Problem requirements:
Start with the first line of the records below. Output each line exactly, ending with the one that contains "Task: Click the arrow".
[Opening Information shown section]
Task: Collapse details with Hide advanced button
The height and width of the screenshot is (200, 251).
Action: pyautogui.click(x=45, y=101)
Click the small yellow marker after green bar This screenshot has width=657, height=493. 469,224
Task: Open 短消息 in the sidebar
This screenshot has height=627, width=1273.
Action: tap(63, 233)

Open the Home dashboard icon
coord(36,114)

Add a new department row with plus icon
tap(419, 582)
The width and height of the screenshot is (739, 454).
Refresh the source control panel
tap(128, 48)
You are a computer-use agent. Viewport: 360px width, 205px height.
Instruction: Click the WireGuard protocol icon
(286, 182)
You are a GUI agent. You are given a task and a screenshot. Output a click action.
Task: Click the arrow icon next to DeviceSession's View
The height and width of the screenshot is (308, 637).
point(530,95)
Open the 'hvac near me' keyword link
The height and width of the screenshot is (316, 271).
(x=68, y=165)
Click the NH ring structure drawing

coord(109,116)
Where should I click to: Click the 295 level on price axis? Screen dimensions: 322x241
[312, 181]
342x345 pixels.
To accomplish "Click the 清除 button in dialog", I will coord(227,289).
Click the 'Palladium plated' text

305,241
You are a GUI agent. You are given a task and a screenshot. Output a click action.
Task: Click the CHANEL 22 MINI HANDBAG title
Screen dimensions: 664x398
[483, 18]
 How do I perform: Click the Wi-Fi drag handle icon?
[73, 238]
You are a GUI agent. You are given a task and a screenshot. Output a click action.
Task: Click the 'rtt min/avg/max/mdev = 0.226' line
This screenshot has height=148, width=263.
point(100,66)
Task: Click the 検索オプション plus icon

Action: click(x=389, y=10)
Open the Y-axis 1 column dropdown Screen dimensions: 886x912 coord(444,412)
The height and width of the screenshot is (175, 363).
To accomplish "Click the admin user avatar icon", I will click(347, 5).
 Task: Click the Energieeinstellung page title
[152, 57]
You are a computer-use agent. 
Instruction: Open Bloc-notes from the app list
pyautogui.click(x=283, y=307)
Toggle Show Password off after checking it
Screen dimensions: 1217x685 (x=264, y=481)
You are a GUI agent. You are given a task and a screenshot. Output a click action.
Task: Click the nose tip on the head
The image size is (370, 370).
[Closing Information shown section]
Solved problem:
Task: Collapse details with Hide advanced button
The height and width of the screenshot is (200, 251).
Action: pyautogui.click(x=45, y=101)
Click the small yellow marker after green bar This screenshot has width=657, height=493. 469,224
Task: Open 短消息 in the sidebar
This screenshot has height=627, width=1273.
Action: tap(63, 233)

Open the Home dashboard icon
coord(36,114)

Add a new department row with plus icon
tap(419, 582)
The width and height of the screenshot is (739, 454).
Refresh the source control panel
tap(128, 48)
You are a computer-use agent. Viewport: 360px width, 205px height.
Instruction: Click the WireGuard protocol icon
(286, 182)
You are a GUI agent. You are given a task and a screenshot. Output a click action.
Task: Click the arrow icon next to DeviceSession's View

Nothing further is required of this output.